**BRANO FORNITO:**
----

5.3. Con il terzo motivo di ricorso il ricorrente lamenta “violazione e/o falsa applicazione di norme ex art. 360 c.p.c., n. 3. Insufficiente e contraddizione della motivazione in ordine al riconoscimento della protezione sussidiaria D.Lgs. 19 novembre 2007, n. 251, ex art. 14 e a permesso di soggiorno per motivi umanitari”. La Corte d’Appello non avrebbe condotto un attento esame di quanto riportato dalle fonti internazionali circa le condizioni di pericolosità del paese d’origine del richiedente asilo. Quanto, poi, al permesso di soggiorno per motivi umanitari, avrebbe del tutto omesso di considerare il grado di integrazione del Baboucarr nel territorio italiano, essendo stato assunto come panettiere a tempo indeterminato ed avendo svolto in precedenza alcuni corsi di formazione.

I motivi congiuntamente esaminati sono fondati per quanto di ragione.

Il giudice dell’appello ha errato là dove ha affermato (pag. 2, punto 3 della sentenza impugnata) a fronte delle dichiarazioni generiche del richiedente asilo non vi sarebbe lo spazio per alcuna attività d’ufficio. Tale affermazione contrasta con i principi affermati da questa Corte.

Infatti diversa, invece, è la prospettiva del giudice in tema di protezione sussidiaria di cui al citato art. 14, lett. a e di protezione umanitaria, per il riconoscimento delle quali devono rispettivamente ritenersi necessari e sufficienti (anche al di là ed a prescindere dal giudizio di credibilità del racconto): per l’una, l’esistenza di una situazione di conflitto armato che possa integrare gli estremi del rischio così come tratteggiato dalla giurisprudenza della Corte di giustizia (172/2009, Elgafalji; 285/2912, Diakite’) e di questa stessa Corte (per tutte, funditus, Cass. 18130/2017); per l’altra, la valutazione comparativa tra il livello di integrazione raggiunto in Italia e la situazione del Paese di origine, qualora risulti ivi accertata la violazione del nucleo incomprimibile dei diritti della persona che ne vulnerino la dignità accertamento da compiersi (anche) alla luce del dettato costituzionale di cui all’art. 10, comma 3, ove si discorre di impedimento allo straniero dell’esercizio delle libertà democratiche garantite dalla Costituzione italiana.

----

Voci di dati
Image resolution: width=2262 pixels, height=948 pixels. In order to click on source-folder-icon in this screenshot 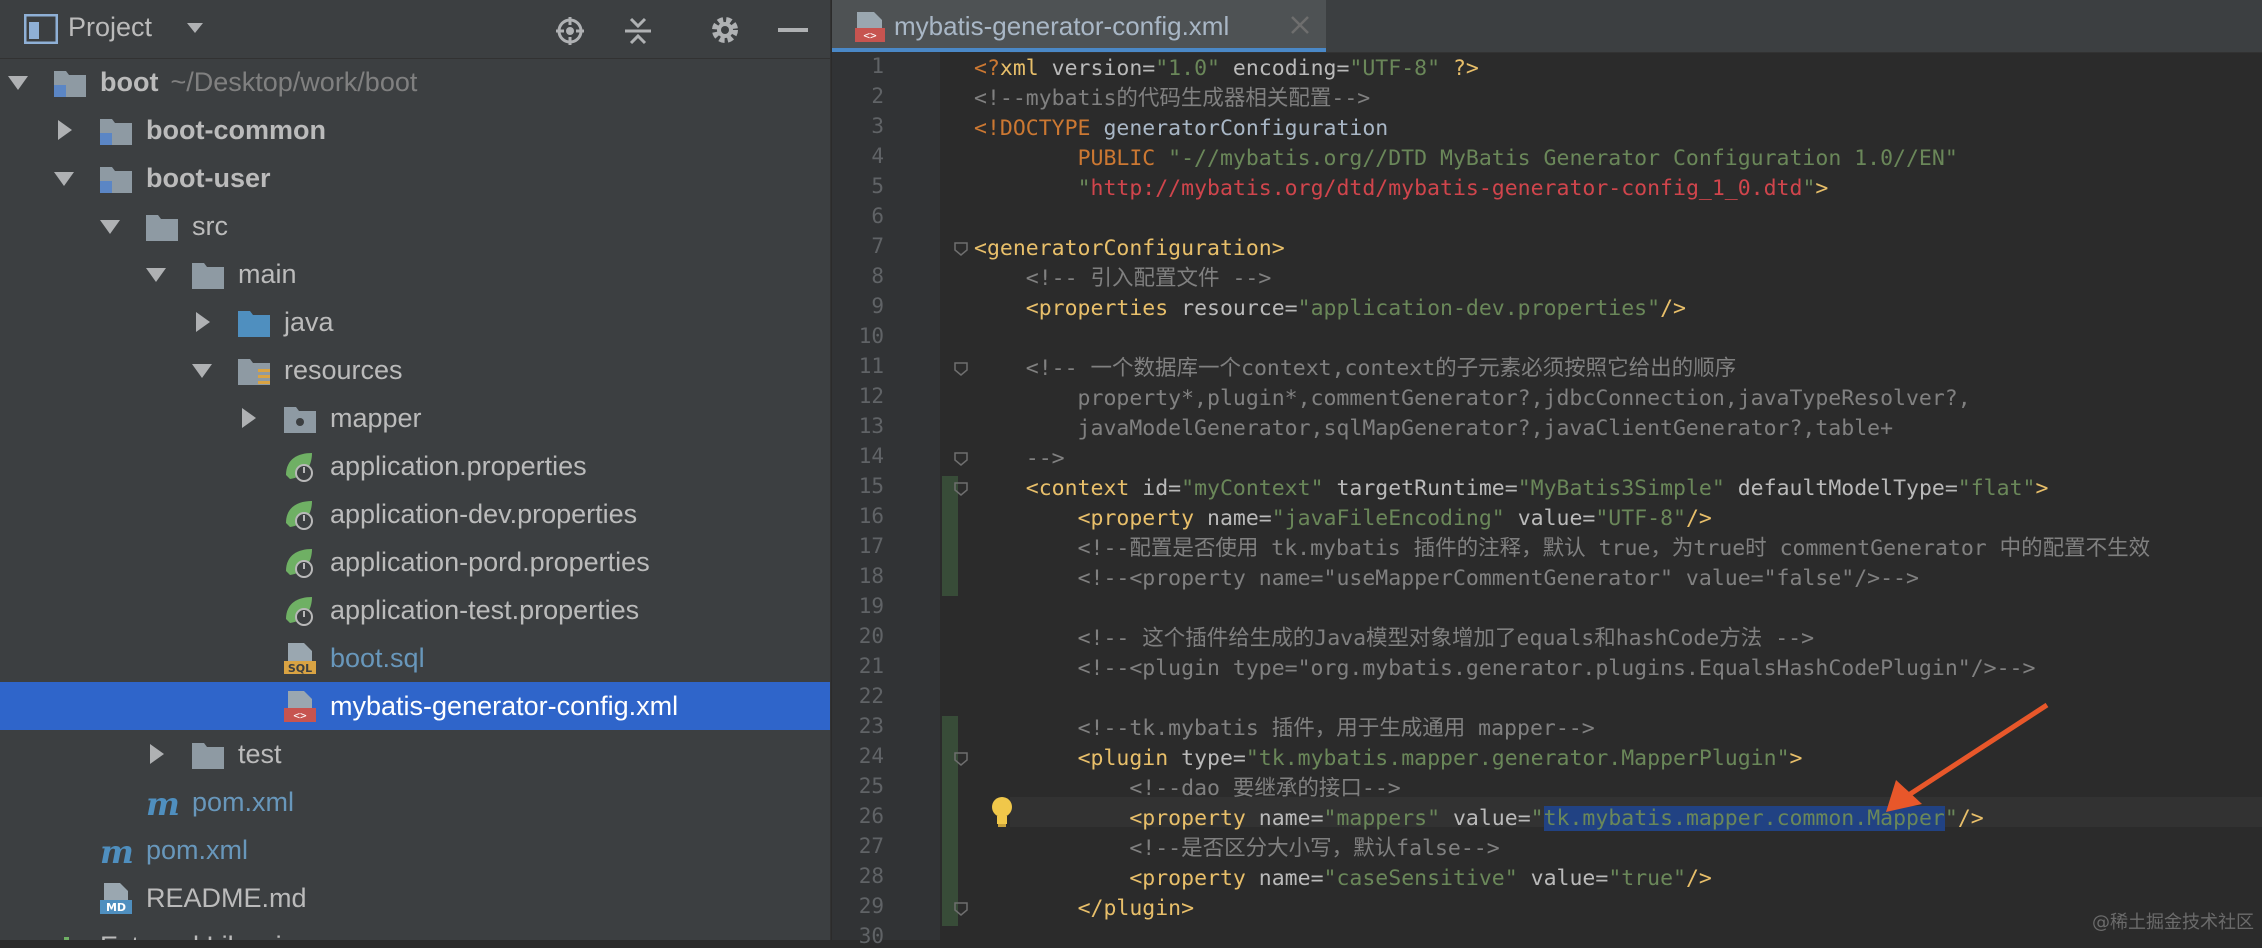, I will do `click(254, 324)`.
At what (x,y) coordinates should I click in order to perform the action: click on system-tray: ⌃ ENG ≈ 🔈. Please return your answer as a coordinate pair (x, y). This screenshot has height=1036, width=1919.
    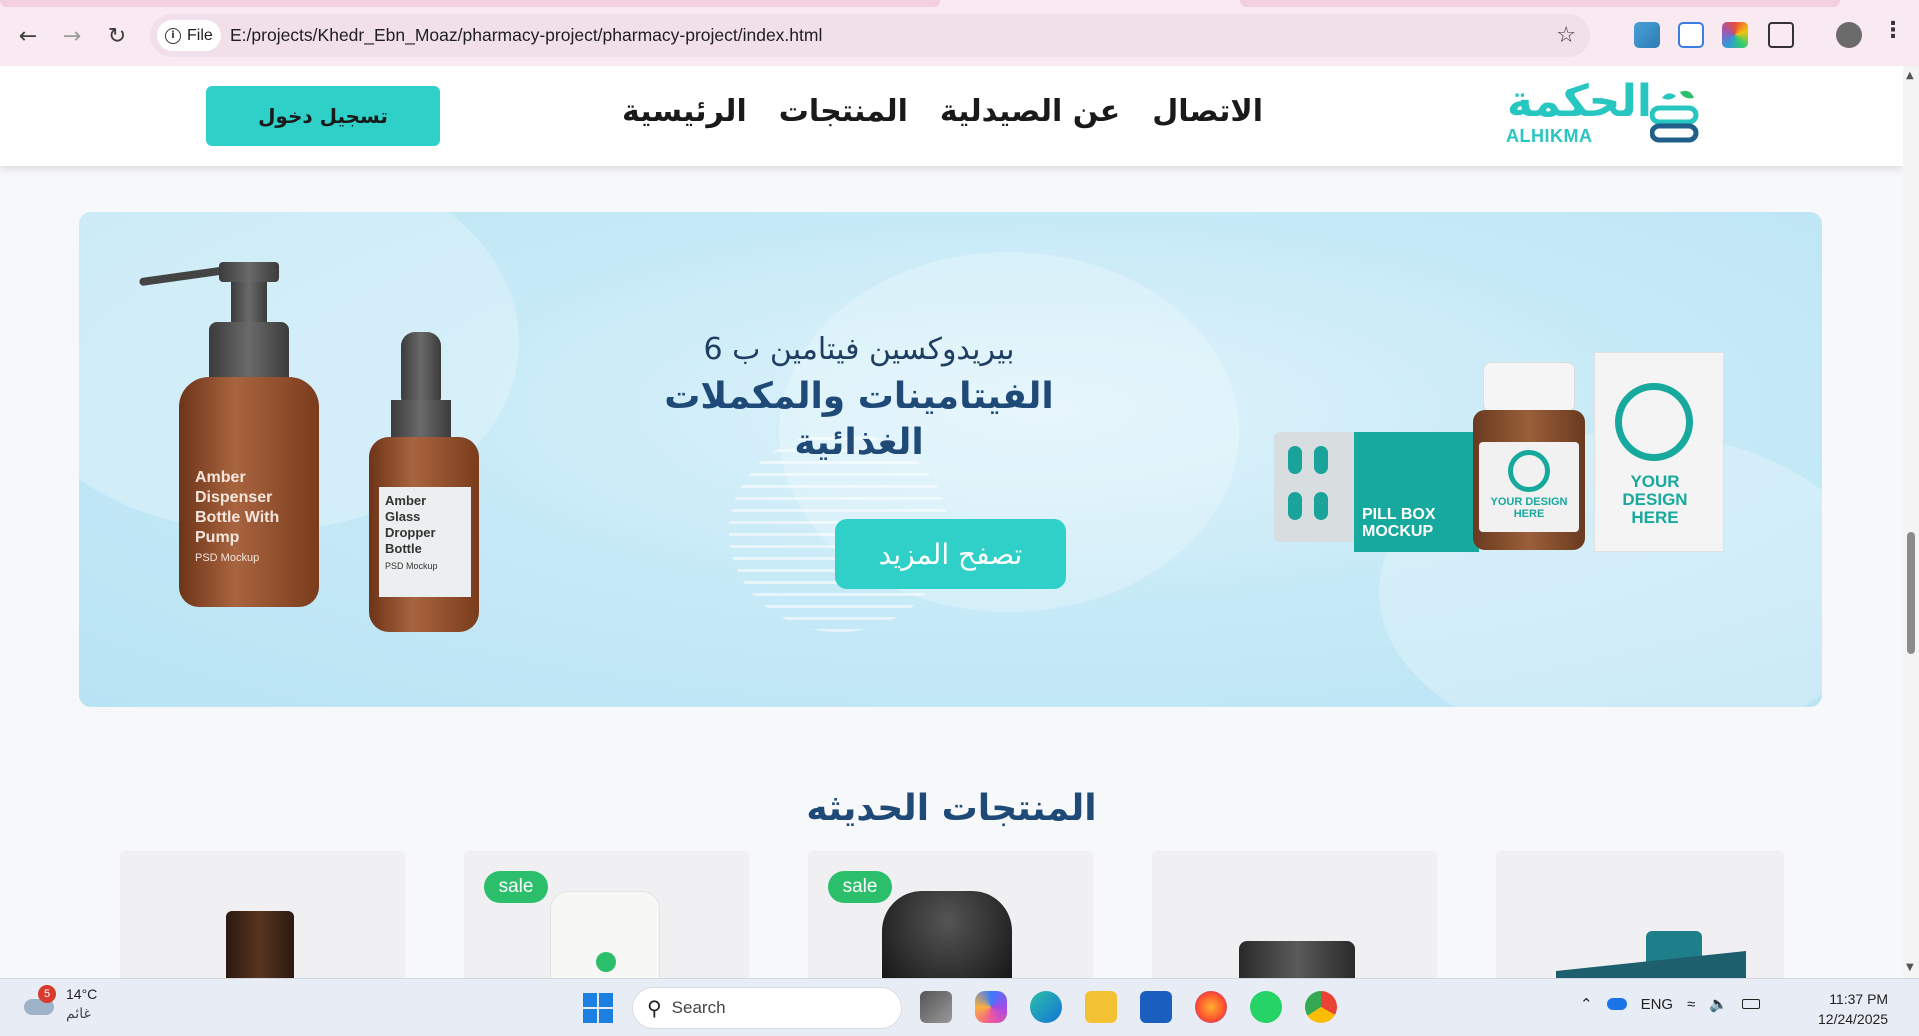
    Looking at the image, I should click on (1670, 1004).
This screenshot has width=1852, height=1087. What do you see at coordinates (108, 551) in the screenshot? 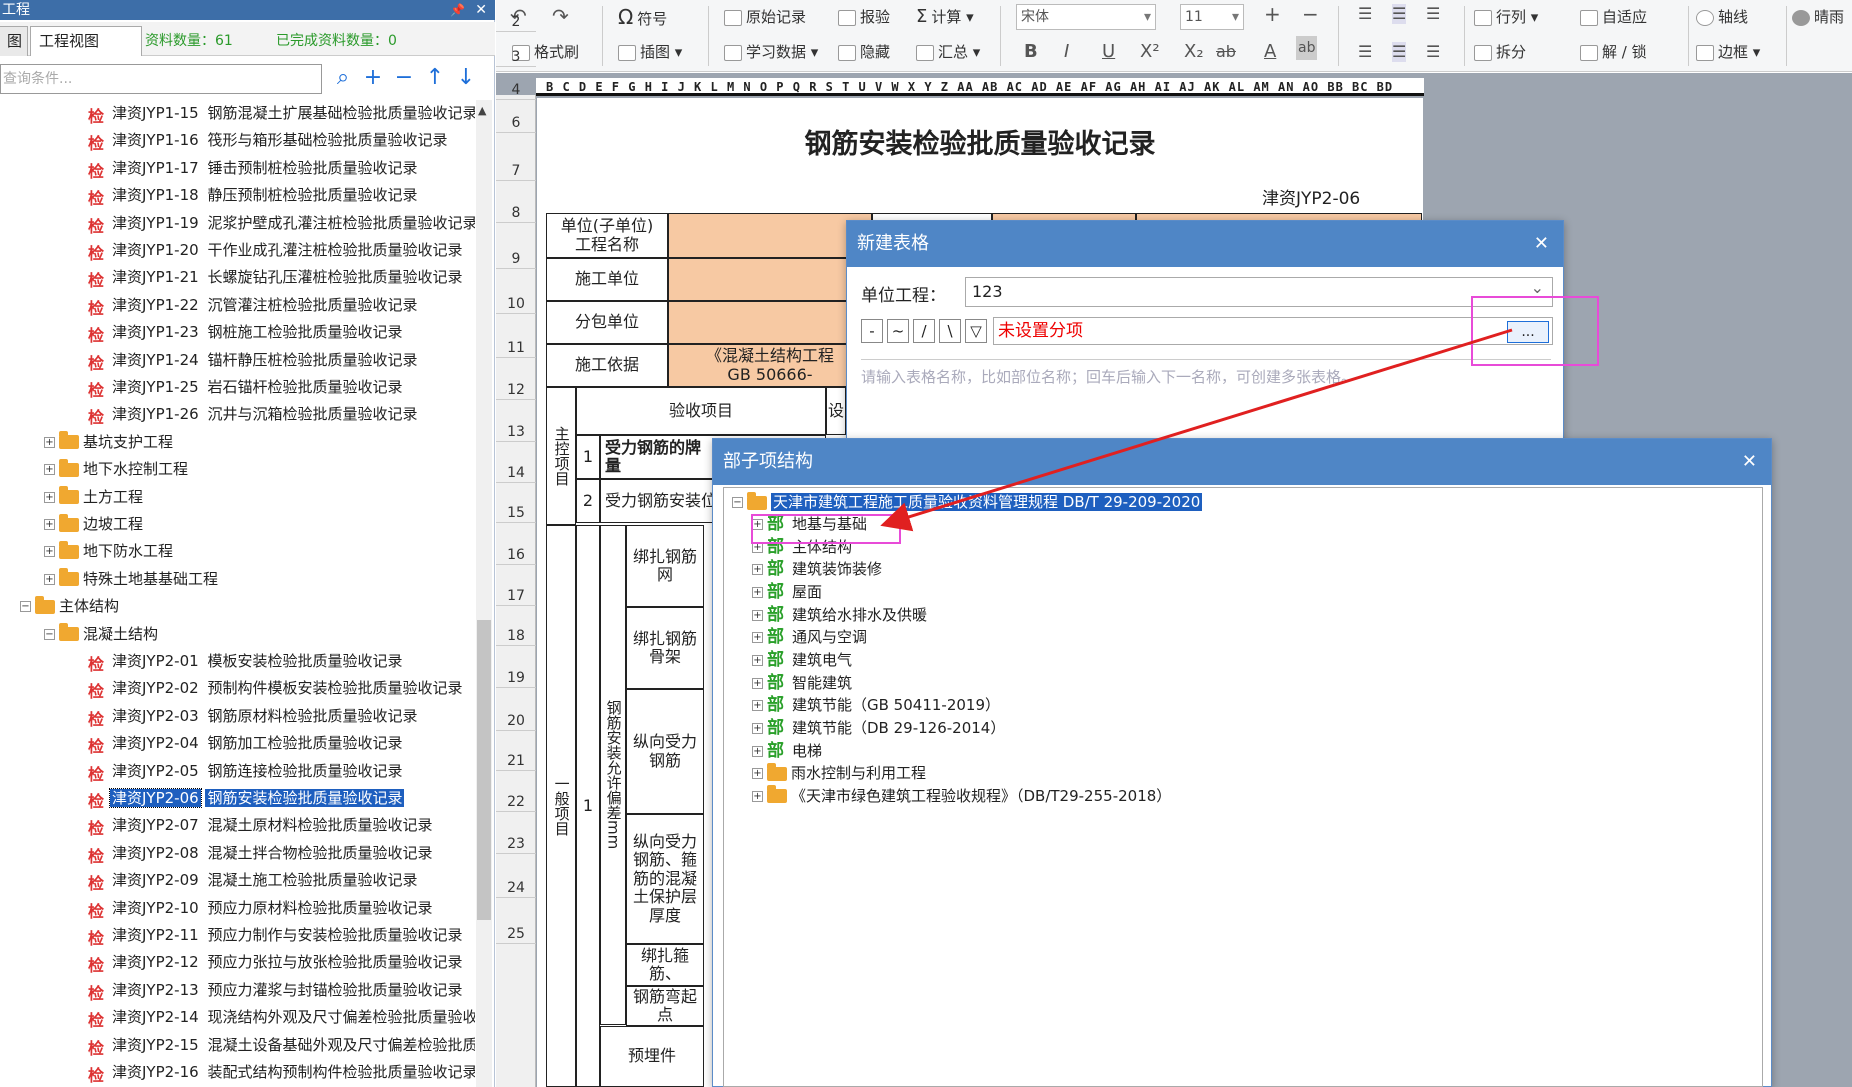
I see `tree-folder-item: + 地下防水工程` at bounding box center [108, 551].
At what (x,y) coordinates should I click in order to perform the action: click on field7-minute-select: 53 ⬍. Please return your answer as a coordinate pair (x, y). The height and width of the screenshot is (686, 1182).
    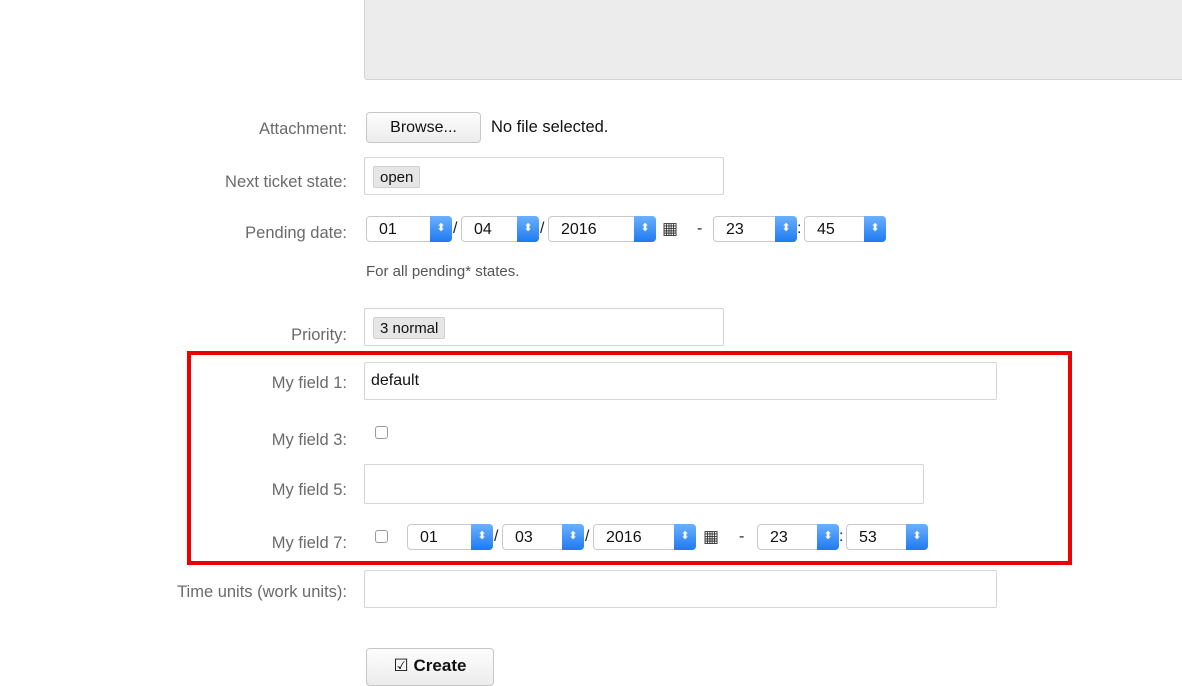
    Looking at the image, I should click on (887, 537).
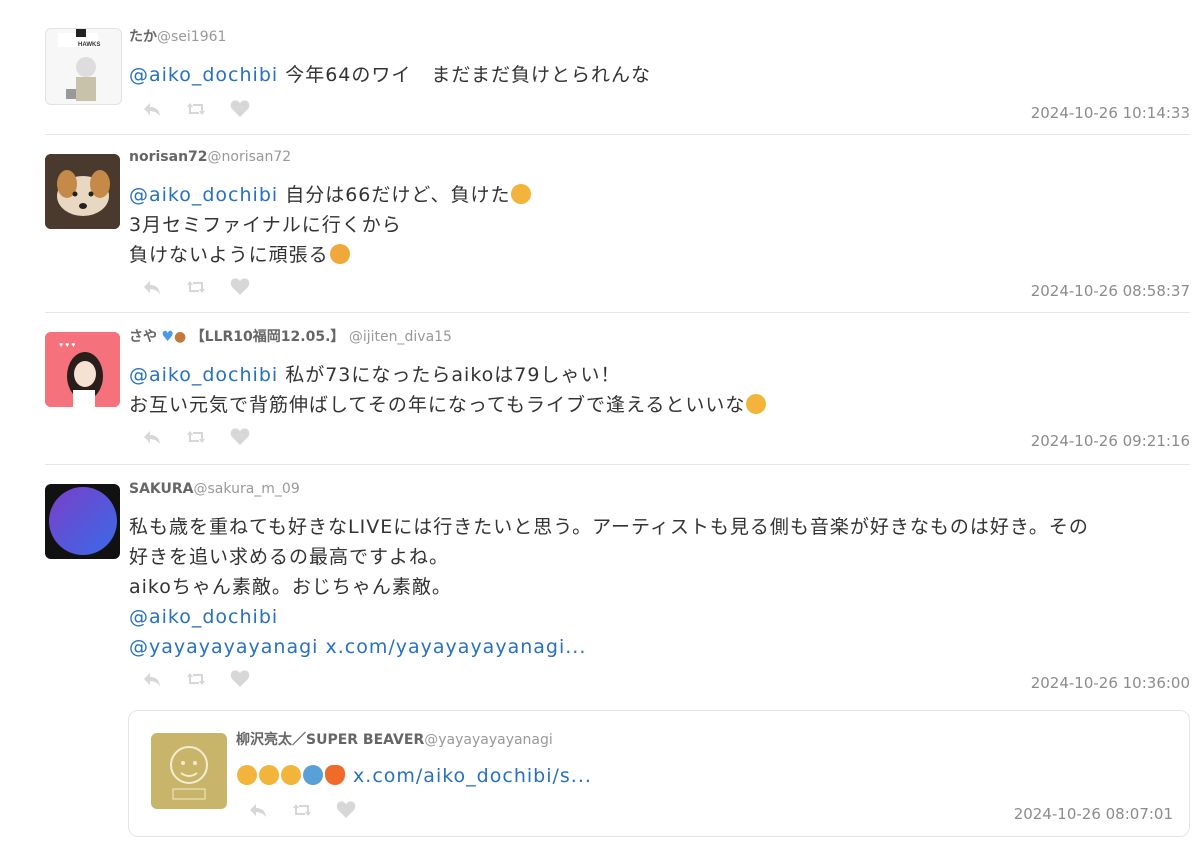  I want to click on author-name: norisan72, so click(168, 157).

----

Prosegui il brano sul ricorso per la protezione sussidiaria e umanitaria, riprendendo dopo l'ultima frase riportata. I dati non hanno alcun legame con il brano.

Il riconoscimento del diritto alla protezione umanitaria postula -una volta che il richiedente abbia allegato i fatti costitutivi del diritto – l’obbligo per il giudice del merito, ai sensi del D.Lgs. 25 gennaio 2008, n. 25, art. 8, comma 3, di cooperare nell’accertamento) della situazione reale del Paese di provenienza sotto il profilo della garanzia dei diritti fondamentali della persona, mediante l’esercizio di poteri/doveri officiosi d’indagine – essendo quel giudice investito di singole vicende aventi ad oggetto proprio i diritti fondamentali della persona, e non di cause cd. “seriali” – affinché ciascuna domanda venga esaminata alla luce di informazioni aggiornate sul Paese di origine del richiedente; e al fine di ritenere adempiuto tale obbligo officioso, l’organo giurisdizionale è altresì tenuto ad indicare specificatamente le fonti in base alle quali abbia svolto l’accertamento richiesto (Cass. n. 11312 del 2019), con la ulteriore precisazione, che va ripetuta, per la quale l’acquisizione di tali informazioni ha un oggetto funzionalmente diverso, a seconda che essa riguardi la situazione del Paese in relazione ai presupposti della protezione sussidiaria di cui all’art. 14, lett. c), ovvero quella relativa all’esistenza di vulnera lesivi dei diritti umani e tali da renderne impossibile ovvero oltremodo difficoltoso l’esercizio nel loro nucleo essenziale e incomprimibile – costituendo, di conseguenza, un patente errore di diritto l’acquisizione e l’utilizzazione delle prime al fine di formulare il predetto giudizio di comparazione.

In tema di concessione del permesso di soggiorno per ragioni umanitarie, la condizione di “vulnerabilità” del richiedente deve essere verificata caso per caso, all’esito di una valutazione individuale della sua vita privata in Italia, comparata con la situazione personale vissuta prima della partenza ed alla quale si troverebbe esposto in caso di rimpatrio, non potendosi tipizzare le categorie soggettive meritevoli di tale tutela che è invece atipica e residuale, nel senso che copre tutte quelle situazioni in cui, pur non sussistendo i presupposti per il riconoscimento dello “status” di rifugiato o della protezione sussidiaria, tuttavia non possa disporsi l’espulsione.” (cfr. Cass. 13079/2019).

A tal fine il giudice di merito deve osservare il seguente percorso argomentativo:

a. non può trascurare la necessità di collegare la norma che la prevede ai diritti fondamentali che l’alimentano.

b. le relative basi normative sono “a compasso largo”: l’orizzontalità dei diritti umani fondamentali, col sostegno dell’art. 8 della Cedu, promuove l’evoluzione della norma, elastica, sulla protezione umanitaria “a clausola generale di sistema”, capace di favorire i diritti umani e di radicarne l’attuazione.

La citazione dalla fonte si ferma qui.